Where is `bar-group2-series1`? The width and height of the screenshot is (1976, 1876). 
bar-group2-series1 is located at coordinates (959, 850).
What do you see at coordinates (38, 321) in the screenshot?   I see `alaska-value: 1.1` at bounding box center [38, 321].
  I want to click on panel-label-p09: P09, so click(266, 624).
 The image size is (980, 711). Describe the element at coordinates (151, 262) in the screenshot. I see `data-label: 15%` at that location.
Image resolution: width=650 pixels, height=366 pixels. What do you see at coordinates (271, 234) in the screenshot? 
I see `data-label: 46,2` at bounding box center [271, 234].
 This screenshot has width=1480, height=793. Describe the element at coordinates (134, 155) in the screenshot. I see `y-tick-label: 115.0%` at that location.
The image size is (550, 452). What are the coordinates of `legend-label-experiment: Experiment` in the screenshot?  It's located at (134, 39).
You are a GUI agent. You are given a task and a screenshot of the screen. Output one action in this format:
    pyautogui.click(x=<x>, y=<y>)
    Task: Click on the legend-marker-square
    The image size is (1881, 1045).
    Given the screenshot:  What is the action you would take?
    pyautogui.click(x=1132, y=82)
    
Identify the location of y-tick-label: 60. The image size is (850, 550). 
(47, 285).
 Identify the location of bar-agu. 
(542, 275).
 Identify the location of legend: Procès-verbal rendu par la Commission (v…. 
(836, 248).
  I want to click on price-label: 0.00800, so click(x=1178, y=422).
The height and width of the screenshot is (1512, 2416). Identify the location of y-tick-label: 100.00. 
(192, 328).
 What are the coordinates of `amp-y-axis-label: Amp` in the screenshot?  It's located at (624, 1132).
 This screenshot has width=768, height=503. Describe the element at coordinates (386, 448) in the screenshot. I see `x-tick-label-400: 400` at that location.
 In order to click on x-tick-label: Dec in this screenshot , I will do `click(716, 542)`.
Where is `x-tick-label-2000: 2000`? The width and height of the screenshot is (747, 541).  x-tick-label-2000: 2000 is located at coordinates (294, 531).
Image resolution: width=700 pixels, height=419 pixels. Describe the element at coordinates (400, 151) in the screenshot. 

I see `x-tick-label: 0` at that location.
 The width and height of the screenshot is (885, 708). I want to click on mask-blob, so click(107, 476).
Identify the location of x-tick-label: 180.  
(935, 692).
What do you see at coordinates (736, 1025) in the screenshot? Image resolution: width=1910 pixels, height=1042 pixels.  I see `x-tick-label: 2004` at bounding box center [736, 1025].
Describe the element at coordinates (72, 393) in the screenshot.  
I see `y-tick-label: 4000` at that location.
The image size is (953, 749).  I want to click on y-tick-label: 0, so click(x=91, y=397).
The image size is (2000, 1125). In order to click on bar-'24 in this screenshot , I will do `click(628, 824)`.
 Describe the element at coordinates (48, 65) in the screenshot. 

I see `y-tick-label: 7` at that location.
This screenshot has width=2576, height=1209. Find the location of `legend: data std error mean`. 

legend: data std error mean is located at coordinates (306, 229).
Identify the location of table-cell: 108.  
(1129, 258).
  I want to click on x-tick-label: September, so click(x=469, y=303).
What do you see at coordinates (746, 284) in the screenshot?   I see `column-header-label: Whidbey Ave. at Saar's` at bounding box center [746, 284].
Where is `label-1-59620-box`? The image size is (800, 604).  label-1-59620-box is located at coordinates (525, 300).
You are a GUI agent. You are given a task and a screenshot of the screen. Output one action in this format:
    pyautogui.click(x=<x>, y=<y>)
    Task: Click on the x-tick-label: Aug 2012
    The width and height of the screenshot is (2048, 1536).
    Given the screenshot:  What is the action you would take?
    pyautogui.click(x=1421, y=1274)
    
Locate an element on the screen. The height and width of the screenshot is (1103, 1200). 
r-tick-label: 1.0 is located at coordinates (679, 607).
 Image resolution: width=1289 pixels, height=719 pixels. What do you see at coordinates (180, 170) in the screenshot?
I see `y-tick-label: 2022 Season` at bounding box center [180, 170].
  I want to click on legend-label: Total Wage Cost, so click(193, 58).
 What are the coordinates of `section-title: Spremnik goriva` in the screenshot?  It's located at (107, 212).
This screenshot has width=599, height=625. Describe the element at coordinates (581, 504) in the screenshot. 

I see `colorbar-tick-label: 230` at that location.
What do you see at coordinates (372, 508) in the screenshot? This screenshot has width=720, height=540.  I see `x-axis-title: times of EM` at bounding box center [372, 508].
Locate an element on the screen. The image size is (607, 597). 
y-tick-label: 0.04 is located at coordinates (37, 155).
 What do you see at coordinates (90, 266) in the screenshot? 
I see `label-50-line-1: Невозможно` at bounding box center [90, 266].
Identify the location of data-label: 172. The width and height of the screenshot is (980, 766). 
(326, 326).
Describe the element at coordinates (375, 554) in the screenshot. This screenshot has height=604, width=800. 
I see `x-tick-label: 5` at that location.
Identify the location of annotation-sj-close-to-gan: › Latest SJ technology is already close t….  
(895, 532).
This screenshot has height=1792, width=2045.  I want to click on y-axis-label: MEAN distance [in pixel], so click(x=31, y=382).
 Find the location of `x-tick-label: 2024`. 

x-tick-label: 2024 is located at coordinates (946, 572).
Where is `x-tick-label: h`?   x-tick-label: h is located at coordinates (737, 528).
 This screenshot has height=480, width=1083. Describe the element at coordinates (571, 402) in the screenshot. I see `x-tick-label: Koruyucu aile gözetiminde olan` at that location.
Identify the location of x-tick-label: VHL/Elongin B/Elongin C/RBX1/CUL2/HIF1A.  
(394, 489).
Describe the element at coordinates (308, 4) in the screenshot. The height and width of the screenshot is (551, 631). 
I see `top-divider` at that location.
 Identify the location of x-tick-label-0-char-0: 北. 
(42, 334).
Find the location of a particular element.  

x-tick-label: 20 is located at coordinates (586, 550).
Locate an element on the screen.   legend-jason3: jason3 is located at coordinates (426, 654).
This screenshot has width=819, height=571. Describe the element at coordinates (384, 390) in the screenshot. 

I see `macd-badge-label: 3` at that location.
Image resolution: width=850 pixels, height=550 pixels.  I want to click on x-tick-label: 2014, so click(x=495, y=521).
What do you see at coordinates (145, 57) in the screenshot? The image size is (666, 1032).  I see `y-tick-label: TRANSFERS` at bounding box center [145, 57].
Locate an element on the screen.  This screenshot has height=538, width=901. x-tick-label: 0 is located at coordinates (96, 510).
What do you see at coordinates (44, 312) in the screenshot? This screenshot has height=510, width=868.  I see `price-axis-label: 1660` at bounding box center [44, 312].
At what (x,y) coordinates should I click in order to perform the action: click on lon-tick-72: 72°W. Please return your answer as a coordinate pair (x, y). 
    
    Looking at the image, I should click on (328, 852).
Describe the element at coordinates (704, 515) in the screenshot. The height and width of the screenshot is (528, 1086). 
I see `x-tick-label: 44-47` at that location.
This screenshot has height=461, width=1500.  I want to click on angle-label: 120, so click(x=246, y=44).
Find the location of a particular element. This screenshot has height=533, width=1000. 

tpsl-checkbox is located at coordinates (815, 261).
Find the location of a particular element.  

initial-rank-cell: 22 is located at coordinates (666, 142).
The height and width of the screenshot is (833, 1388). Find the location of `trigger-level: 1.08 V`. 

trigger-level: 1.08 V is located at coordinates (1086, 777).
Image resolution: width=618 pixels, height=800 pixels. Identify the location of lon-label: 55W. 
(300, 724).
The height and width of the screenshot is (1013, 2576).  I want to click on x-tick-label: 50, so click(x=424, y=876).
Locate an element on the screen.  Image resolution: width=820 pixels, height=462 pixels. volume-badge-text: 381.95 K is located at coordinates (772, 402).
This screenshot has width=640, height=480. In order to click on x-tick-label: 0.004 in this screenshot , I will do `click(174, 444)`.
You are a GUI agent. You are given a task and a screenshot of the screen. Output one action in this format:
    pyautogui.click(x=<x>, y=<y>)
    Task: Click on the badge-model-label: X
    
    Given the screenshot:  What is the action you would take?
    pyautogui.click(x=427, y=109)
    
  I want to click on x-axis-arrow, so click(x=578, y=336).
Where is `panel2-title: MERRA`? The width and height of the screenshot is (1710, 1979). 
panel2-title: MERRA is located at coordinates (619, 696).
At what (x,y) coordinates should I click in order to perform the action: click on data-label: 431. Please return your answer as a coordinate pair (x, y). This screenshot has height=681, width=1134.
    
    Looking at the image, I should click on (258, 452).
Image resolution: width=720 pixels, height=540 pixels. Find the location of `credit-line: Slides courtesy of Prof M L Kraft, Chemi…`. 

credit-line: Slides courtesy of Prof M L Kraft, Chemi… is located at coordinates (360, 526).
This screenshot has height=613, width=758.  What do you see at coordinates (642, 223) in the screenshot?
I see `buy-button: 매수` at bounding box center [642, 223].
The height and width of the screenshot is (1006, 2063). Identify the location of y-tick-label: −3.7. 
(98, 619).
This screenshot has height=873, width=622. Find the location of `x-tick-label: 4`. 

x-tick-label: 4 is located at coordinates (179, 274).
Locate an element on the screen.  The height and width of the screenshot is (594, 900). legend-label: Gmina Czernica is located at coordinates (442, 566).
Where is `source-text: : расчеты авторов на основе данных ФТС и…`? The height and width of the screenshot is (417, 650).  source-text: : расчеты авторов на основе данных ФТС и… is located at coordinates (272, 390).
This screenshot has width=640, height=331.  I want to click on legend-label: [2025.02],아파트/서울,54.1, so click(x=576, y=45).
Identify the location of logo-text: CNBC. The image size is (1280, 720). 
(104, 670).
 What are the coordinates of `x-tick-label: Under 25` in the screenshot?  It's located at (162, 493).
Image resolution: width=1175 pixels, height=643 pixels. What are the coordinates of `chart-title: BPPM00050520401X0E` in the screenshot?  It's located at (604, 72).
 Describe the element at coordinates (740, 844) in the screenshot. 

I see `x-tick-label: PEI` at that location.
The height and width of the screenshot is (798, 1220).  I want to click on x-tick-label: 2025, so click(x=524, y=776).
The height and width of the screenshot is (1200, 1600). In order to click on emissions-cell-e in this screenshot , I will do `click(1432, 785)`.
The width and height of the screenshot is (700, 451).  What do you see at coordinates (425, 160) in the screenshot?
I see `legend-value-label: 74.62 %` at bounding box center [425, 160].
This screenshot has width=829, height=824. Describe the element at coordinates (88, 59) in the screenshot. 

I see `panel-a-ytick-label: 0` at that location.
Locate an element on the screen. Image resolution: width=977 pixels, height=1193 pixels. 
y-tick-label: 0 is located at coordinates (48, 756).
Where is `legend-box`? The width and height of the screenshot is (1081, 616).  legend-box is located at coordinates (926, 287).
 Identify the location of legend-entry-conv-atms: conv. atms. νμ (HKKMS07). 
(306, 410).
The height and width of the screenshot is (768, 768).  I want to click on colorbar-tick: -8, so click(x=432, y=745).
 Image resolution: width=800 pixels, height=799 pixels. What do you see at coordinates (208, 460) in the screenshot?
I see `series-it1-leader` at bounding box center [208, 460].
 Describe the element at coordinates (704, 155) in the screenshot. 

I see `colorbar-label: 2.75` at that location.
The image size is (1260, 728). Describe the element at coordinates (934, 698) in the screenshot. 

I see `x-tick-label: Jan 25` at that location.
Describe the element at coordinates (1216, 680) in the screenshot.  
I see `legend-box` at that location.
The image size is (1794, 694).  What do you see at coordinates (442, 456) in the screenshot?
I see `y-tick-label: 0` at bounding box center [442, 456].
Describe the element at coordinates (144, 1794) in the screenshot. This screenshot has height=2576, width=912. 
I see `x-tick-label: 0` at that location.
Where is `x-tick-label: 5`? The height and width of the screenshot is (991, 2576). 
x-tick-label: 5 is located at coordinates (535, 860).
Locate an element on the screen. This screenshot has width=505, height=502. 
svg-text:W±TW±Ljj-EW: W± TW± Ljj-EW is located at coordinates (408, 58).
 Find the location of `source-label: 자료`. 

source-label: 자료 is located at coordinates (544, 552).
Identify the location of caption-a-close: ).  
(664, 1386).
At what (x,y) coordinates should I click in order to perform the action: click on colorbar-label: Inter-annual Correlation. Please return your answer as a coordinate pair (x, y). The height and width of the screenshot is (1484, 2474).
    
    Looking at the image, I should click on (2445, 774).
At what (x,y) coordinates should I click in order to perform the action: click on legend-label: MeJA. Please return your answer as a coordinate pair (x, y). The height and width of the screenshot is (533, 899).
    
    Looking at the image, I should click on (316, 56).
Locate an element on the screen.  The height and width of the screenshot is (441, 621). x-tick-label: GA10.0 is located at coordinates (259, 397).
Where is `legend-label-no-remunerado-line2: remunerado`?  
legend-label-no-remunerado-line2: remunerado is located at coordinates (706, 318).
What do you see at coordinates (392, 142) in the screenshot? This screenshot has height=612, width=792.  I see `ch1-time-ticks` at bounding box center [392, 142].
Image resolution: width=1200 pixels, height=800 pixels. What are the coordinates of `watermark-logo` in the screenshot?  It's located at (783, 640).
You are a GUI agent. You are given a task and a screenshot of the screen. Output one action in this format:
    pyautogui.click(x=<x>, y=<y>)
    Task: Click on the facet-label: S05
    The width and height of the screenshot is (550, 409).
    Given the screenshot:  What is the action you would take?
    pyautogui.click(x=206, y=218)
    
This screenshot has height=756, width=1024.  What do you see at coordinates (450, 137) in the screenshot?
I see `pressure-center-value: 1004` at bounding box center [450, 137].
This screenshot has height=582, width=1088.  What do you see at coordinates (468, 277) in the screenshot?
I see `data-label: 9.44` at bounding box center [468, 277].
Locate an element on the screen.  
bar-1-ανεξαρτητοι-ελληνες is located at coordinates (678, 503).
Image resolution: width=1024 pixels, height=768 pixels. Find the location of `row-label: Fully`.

###

**Görev açıklaması**
"Identify the location of x-tick-label-0-char-0: 北." geçen satırdan "Image resolution: width=850" geçen satıra kadar olan satırları, bu iki satır da dahil olmak üzere, hiçbir şeyini değiştirmeden geri ver.

**Görevin çözümü**
 Identify the location of x-tick-label-0-char-0: 北. 
(42, 334).
Find the location of a particular element.  

x-tick-label: 20 is located at coordinates (586, 550).
Locate an element on the screen.   legend-jason3: jason3 is located at coordinates (426, 654).
This screenshot has width=819, height=571. Describe the element at coordinates (384, 390) in the screenshot. 

I see `macd-badge-label: 3` at that location.
Image resolution: width=850 pixels, height=550 pixels.  I want to click on x-tick-label: 2014, so click(x=495, y=521).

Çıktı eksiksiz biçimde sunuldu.